Problem to work on: Copy the lines below word for word, skipping any image.

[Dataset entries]
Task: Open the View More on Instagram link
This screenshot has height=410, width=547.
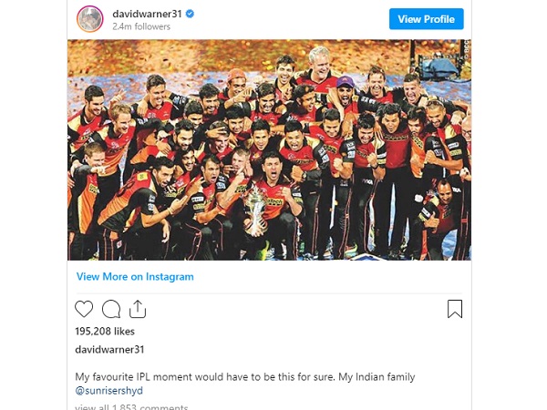Action: coord(135,276)
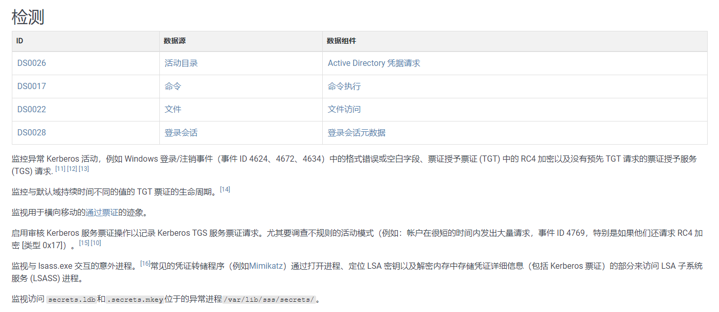Go to the 登录会话 data source
Screen dimensions: 719x312
pyautogui.click(x=181, y=133)

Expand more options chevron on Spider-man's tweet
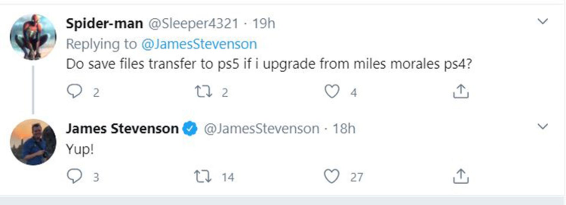coord(542,21)
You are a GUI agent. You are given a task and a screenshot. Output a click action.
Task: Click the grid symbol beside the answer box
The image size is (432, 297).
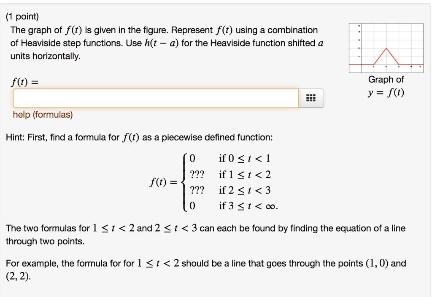[311, 97]
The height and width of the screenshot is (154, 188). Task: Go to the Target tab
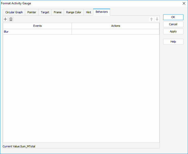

The answer:
Task: Open the View More on Instagram link
This screenshot has height=410, width=547.
Action: coord(135,276)
Go to the 登录会话 data source
Screen dimensions: 719x312
pyautogui.click(x=181, y=133)

Expand more options chevron on Spider-man's tweet
coord(542,21)
You are a GUI agent. You are given a task and a screenshot. Output a click action.
Task: Click the grid symbol beside the answer box
The image size is (432, 297).
[311, 97]
The height and width of the screenshot is (154, 188). Task: Go to the Target tab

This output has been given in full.